### Source records
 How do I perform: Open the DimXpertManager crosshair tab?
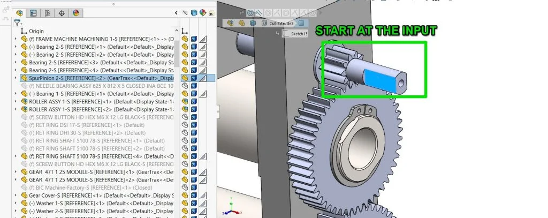(62, 13)
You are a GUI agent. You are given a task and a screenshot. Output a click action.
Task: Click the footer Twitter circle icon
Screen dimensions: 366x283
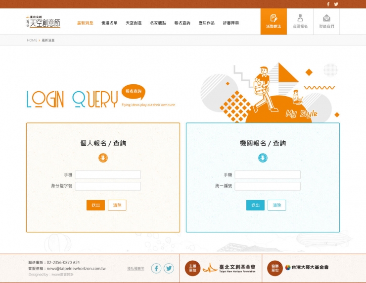coord(169,268)
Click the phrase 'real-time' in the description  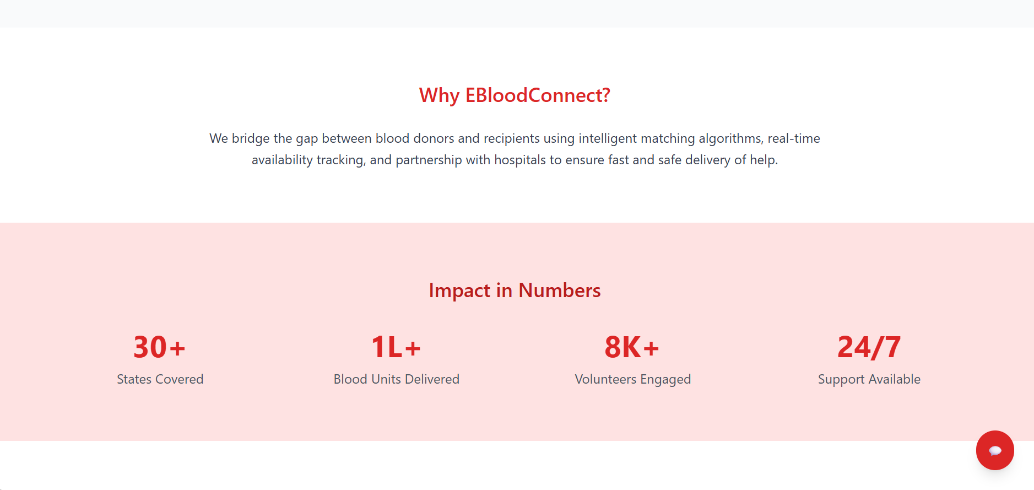pyautogui.click(x=794, y=138)
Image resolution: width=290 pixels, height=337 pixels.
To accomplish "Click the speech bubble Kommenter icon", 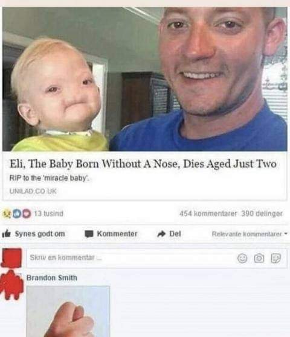I will coord(89,234).
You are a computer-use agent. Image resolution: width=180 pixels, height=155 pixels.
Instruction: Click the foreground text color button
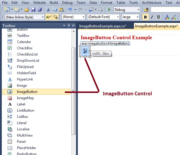(x=167, y=17)
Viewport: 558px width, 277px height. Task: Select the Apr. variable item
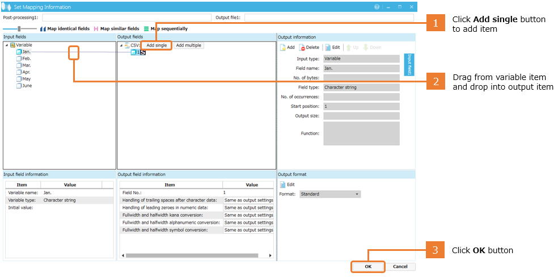[26, 72]
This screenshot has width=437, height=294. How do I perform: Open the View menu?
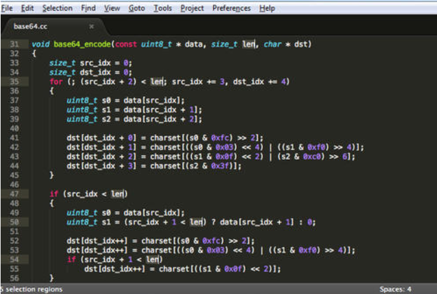[x=112, y=8]
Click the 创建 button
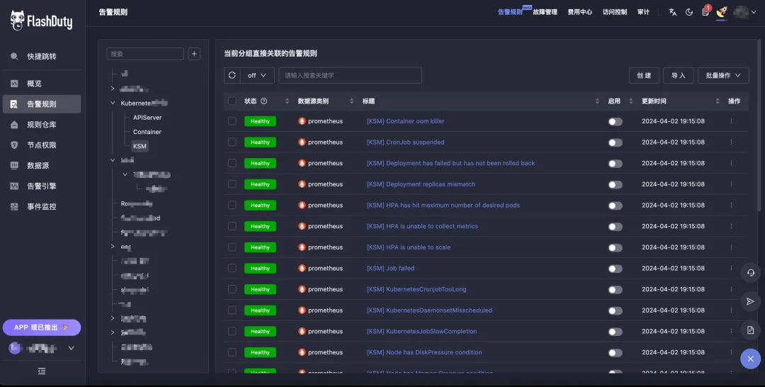The width and height of the screenshot is (765, 387). coord(644,75)
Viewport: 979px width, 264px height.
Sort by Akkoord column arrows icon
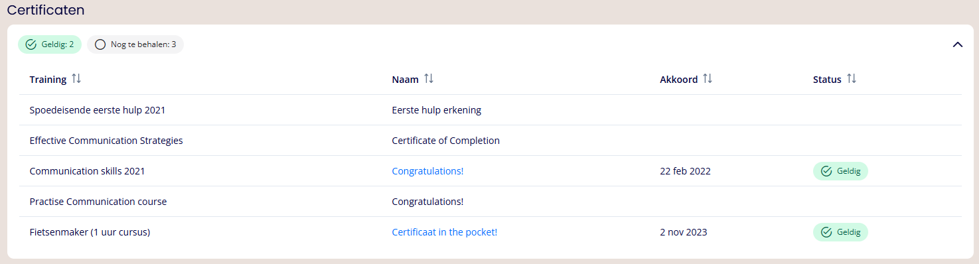coord(708,79)
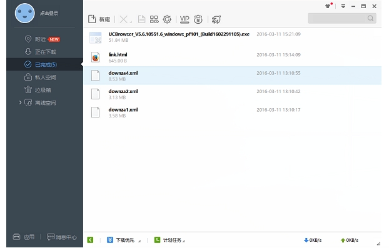The height and width of the screenshot is (248, 389).
Task: Expand the 离线空间 tree item
Action: [x=21, y=102]
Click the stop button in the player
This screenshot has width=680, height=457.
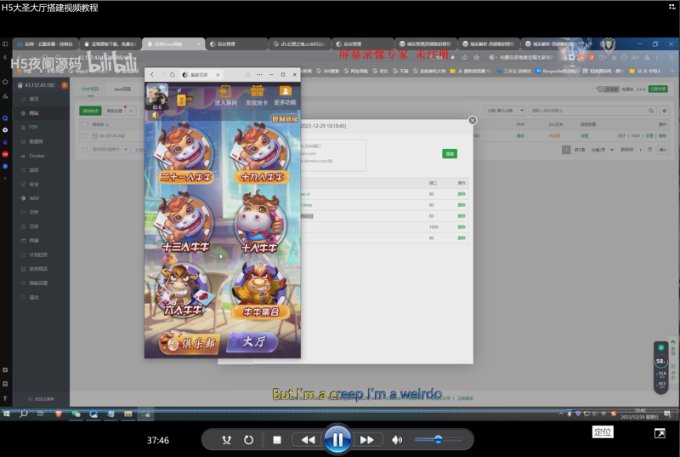pos(276,440)
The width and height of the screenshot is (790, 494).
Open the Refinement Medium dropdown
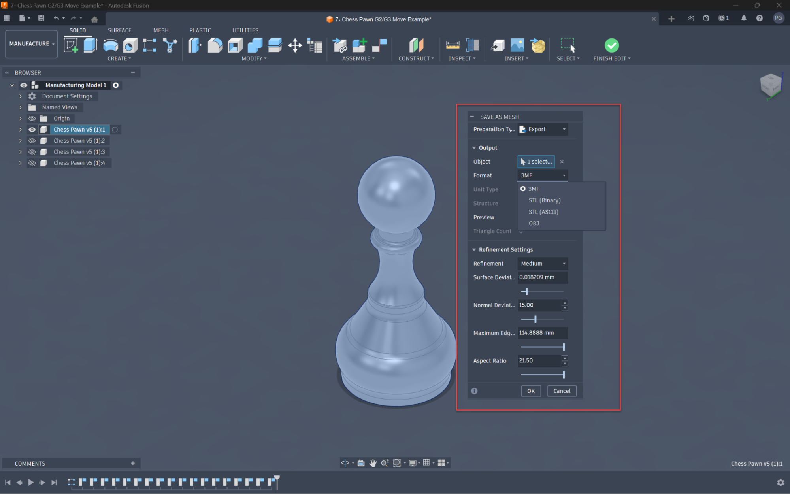point(543,264)
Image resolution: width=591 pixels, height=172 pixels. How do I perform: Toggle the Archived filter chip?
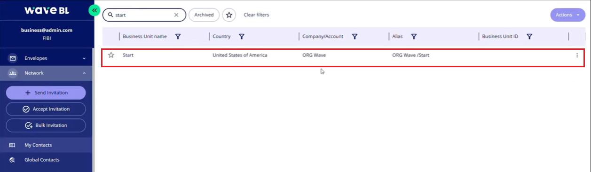(204, 15)
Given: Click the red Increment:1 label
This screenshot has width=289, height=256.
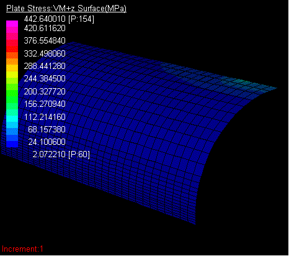Looking at the screenshot, I should tap(22, 249).
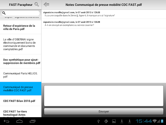Tap the battery status icon
Screen dimensions: 166x125
[162, 121]
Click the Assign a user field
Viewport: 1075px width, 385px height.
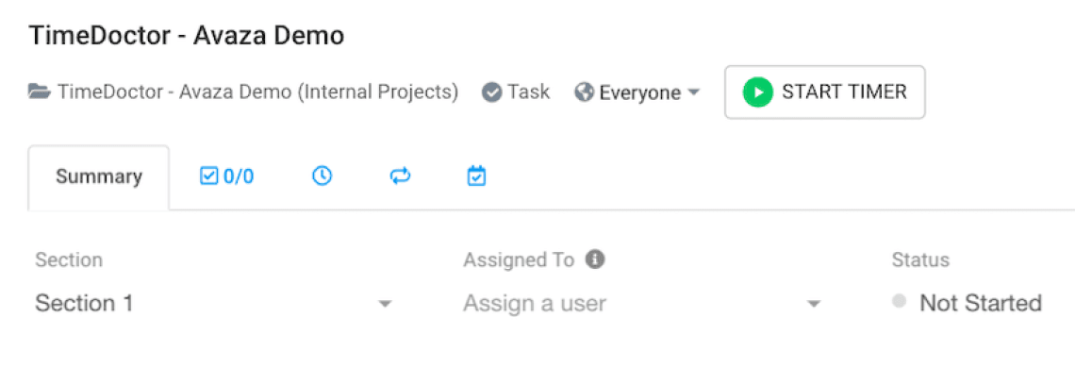[535, 304]
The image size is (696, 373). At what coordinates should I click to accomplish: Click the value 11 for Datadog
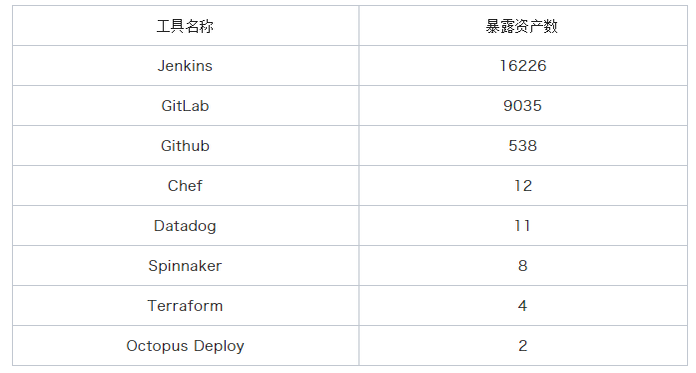pyautogui.click(x=522, y=226)
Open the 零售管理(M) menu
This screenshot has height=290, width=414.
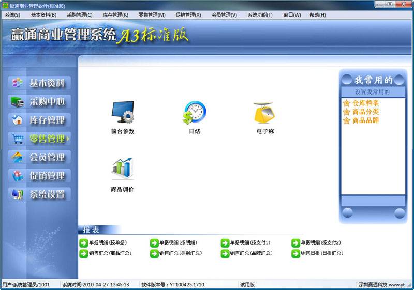tap(152, 15)

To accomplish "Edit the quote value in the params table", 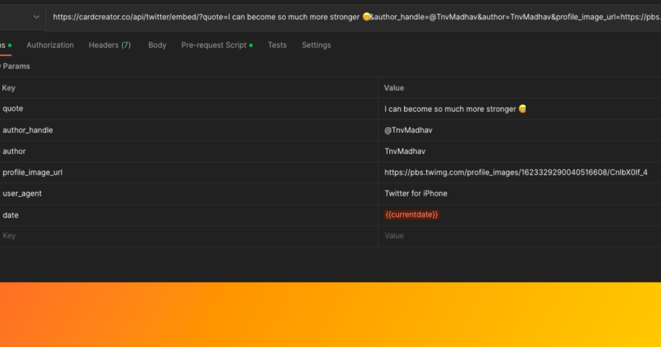I will [x=451, y=109].
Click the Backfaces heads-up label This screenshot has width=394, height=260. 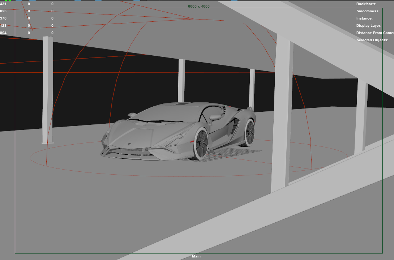coord(366,4)
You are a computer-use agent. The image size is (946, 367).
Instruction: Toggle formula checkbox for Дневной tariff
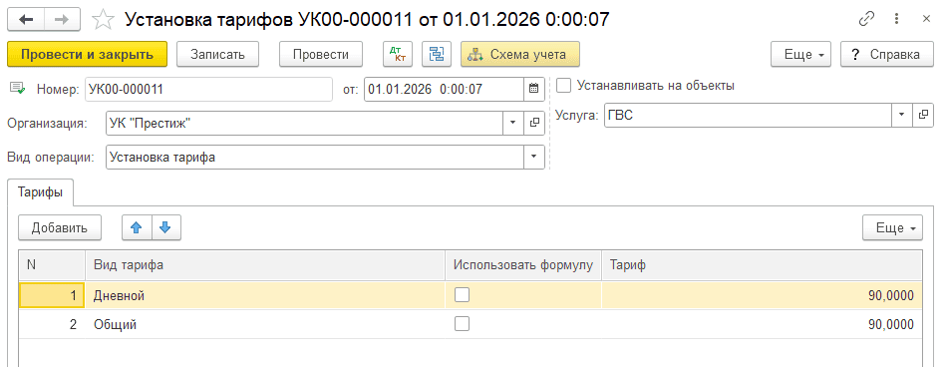tap(463, 295)
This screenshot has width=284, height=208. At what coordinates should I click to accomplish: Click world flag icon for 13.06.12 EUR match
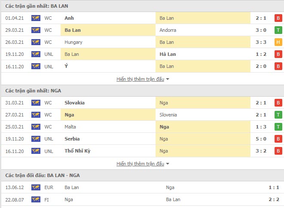[x=36, y=187]
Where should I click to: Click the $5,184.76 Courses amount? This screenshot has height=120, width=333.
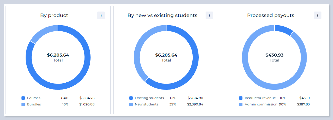[87, 98]
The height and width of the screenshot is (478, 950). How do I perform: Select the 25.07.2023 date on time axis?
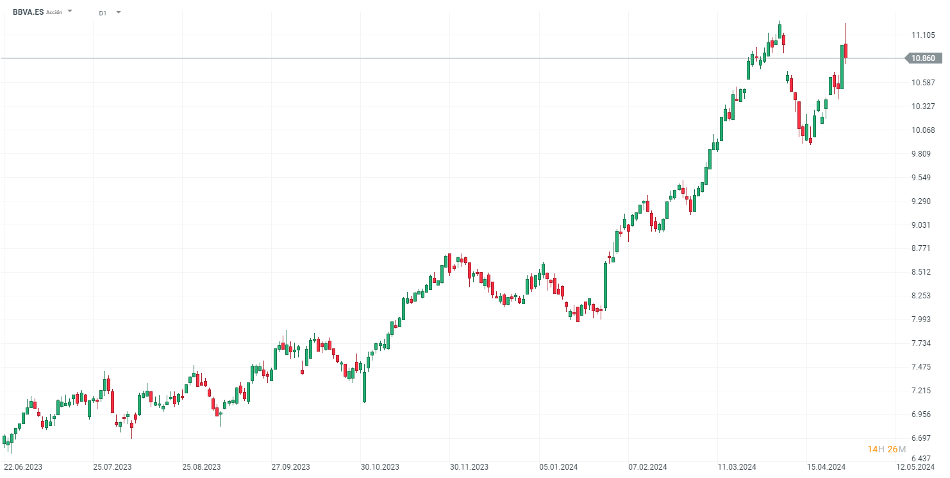[x=112, y=467]
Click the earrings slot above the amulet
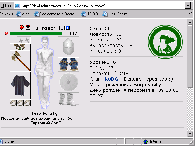The height and width of the screenshot is (146, 195). tap(24, 40)
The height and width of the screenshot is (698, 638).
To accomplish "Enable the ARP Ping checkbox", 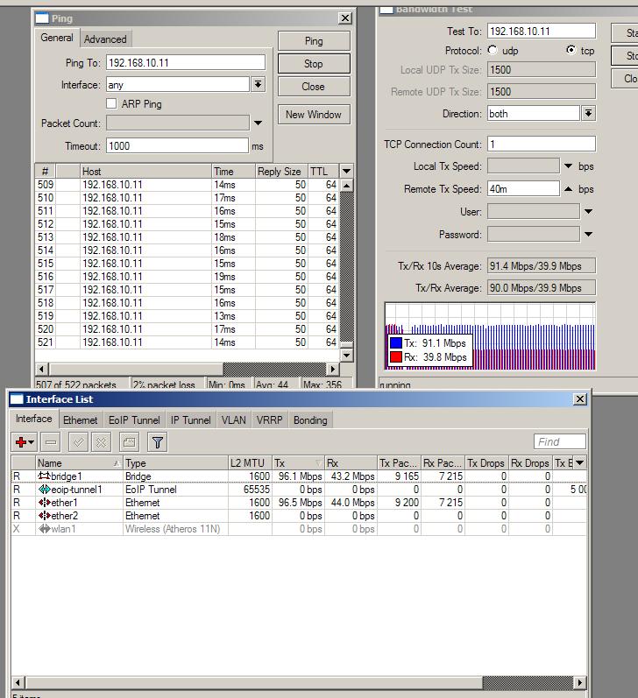I will (x=111, y=103).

### To do
Go over the data above and copy every line that has the word "agent" in it.

### Written answer
You are a GUI agent. You are given a task and a screenshot. Output a click action.
You are a computer-use agent. Image resolution: width=180 pixels, height=155 pixels.
You are a computer-use agent. The image size is (946, 367).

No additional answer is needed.